Aime-la comme on aime, au sortir de l’enfance,
Avec ce dévoûment, cet entier abandon
Qui survivent aux temps, aux revers, à l’absence,
Et dont les nobles cœurs seuls ont reçu le don...
Puis, enfant, aime aussi, d’une égale tendresse,
Ton père, cet ami, cet aimable mentor,
Poète sans orgueil, et savant sans rudesse,
Qui du bonheur des siens fait son plus cher trésor...
Va! livre ta nacelle à ce fleuve perfide,
Que peu, même au printemps, traversent sans effroi;
L’amour de tes parents, comme une double égide,
S’élèvera toujours entre la vague et toi.
MARIE LAURE.
Pendant que les salons de Paris résonnaient de la voix pure et mélodieuse d’Élise, une autre jeune fille, dans un coin retiré de la Normandie, sentait aussi s’allumer en son cœur la flamme de la poésie en présence d’une nature riante et pittoresque.

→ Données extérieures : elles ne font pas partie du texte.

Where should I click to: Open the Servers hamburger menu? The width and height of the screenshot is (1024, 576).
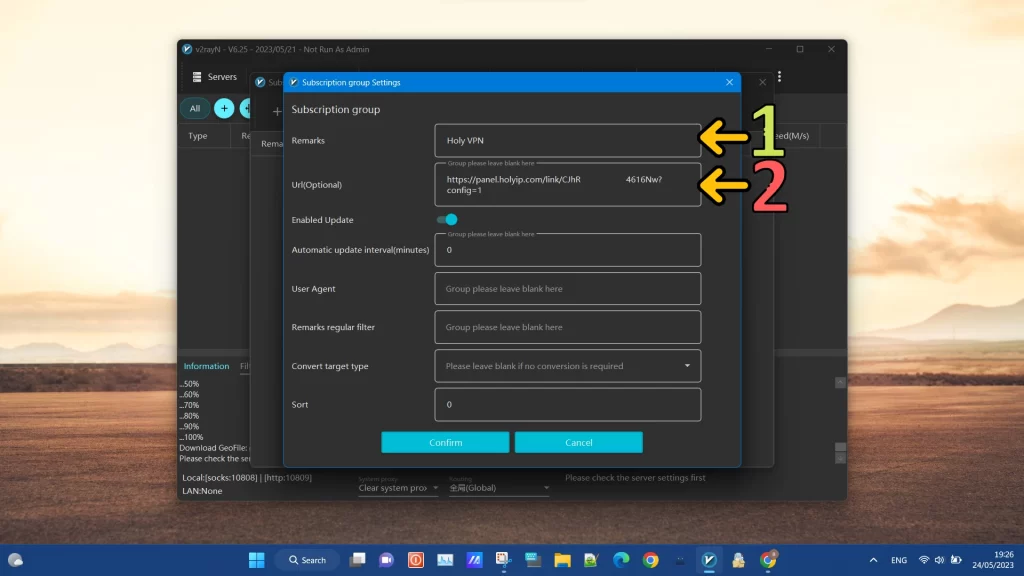tap(196, 76)
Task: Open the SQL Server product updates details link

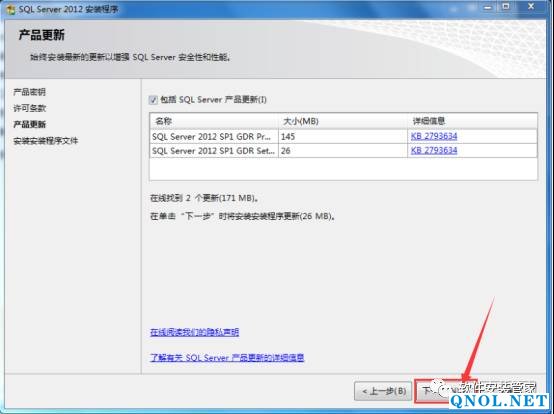Action: [x=227, y=357]
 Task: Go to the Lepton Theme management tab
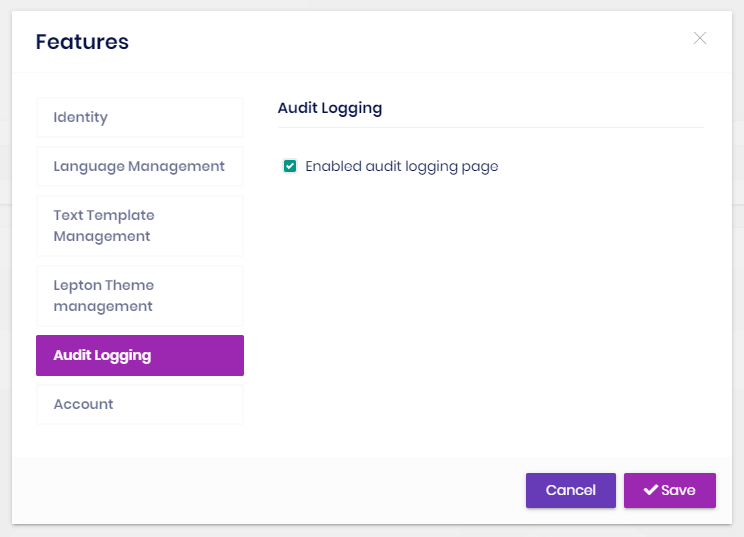pyautogui.click(x=139, y=296)
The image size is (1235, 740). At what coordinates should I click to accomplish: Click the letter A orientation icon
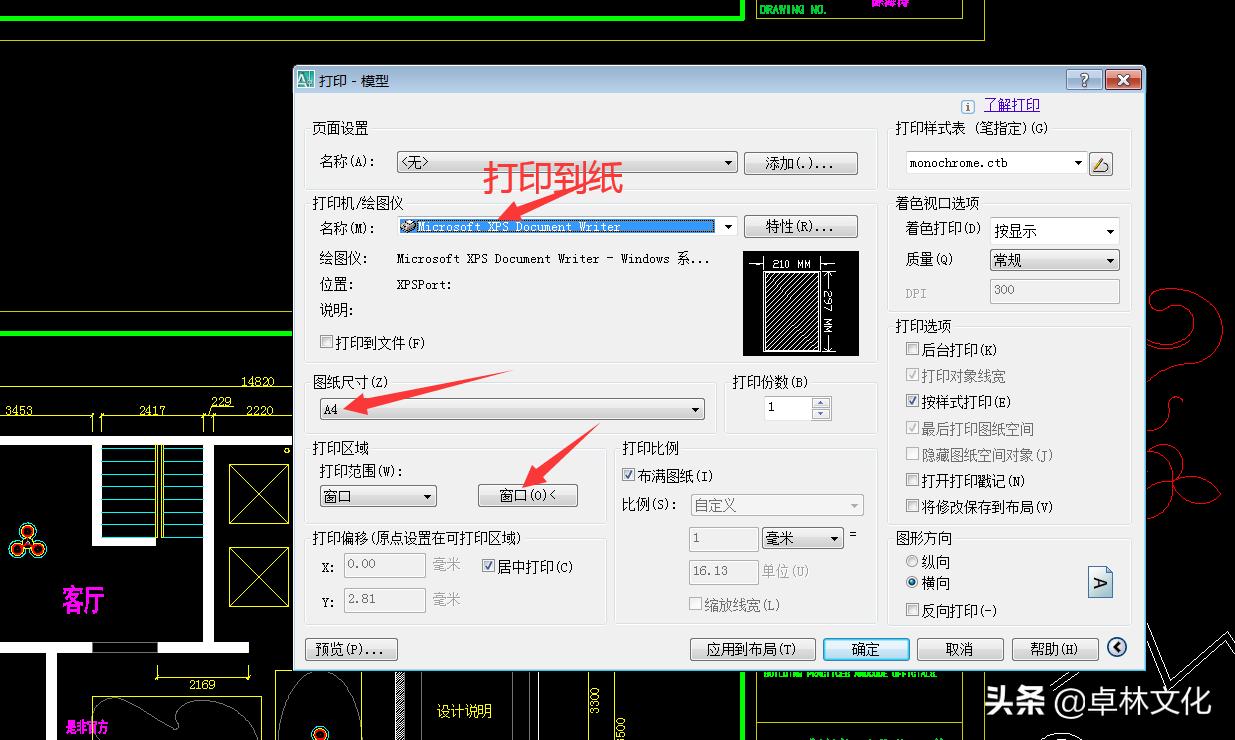[x=1100, y=581]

Sa venue au monde avait été déplorable:
Enfant j’étais muette, aveugle et si débile
Que, durant tout le jour, je restais immobile,
Et chacun tristement et le bras étendu
Vers moi, disait tout bas: cet enfant est perdu.
Pourtant on me sauva.
Bientôt ses infirmités disparaissent. Habitante d’une petite ville avec sa mère et sa sœur, elle parcourt presque toujours seule les belles campagnes qui l’environnent, et laisse flotter ses pensées sous le souffle des émotions qu’elles lui causent.